Let us know your interests:
Preferred language

High complexity, low execution: What 92% budget overruns actually tell us

Written By Alexis Nicols

A modern urban construction site with high-rise buildings and cranes

Most construction projects today have access to more high-tech software than ever before. Despite all these digital tools, a massive number of jobs are still finishing over budget and behind schedule. We are looking at why 92% of industry leaders are seeing their costs climb by at least 6% and how teams can finally bridge the gap between having the right tech and actually using it well.

It feels like every year, there’s a new app or piece of software promised to save the construction industry. However, the latest Revizto Bridging the Gap report shows a frustrating reality. Even with better technology, almost every leader in the AEC space is still fighting budget overruns. Specifically, 92% of those leaders report that their projects are going over budget by 6% or more. Even more surprising is that nearly half of them see costs spike by 11% to 20% by the time a project wraps up.

To put that into perspective, a 15% overrun on a $50 million project translates to an extra $7.5 million in costs that weren’t part of the original plan. If you multiply those kinds of unaccounted-for spikes across an entire portfolio, it doesn’t take long for a contractor’s profit margins to vanish entirely.

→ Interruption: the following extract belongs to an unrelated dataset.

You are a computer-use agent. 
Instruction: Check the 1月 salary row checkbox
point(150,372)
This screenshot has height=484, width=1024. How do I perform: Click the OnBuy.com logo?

We don’t need more software; we need the software we already have to actually work together. The friction of managing fragmented systems is what really kills productivity. When one piece of software doesn’t talk to another, it creates a digital mess for the contractor to clean up. It’s nearly impossible to keep a project on budget when your data is sitting in disconnected piles. If the office and the field are not accessing the same information at the same time, mistakes happen. The only way forward is to connect these systems so they act as a single unit.

The problem: coordination

It’s easy to blame rising material costs or labor shortages when a project goes over budget. While those are real issues, the research shows that the biggest financial drain is actually poor coordination. About 41% of industry leaders say that bad communication and a lack of coordination are the top reasons for rework on a jobsite. Almost half of the money being wasted on mistakes could be saved if teams stayed on the same page.

In the real world, this communication breakdown shows up in very specific ways. One of the biggest issues is the delayed RFI (Requests for Information). When a contractor finds a problem in the field and submits a request for information, the work often has to stop until an answer comes back. If that answer takes days or weeks, the schedule falls apart, and costs skyrocket. This is a process problem where the right people aren’t talking to each other fast enough.

The average RFI takes anywhere from 6 to 10 business days to resolve. On a large project with potentially hundreds of RFIs, the delays can add up to months of lost work time, most of which is preventable. 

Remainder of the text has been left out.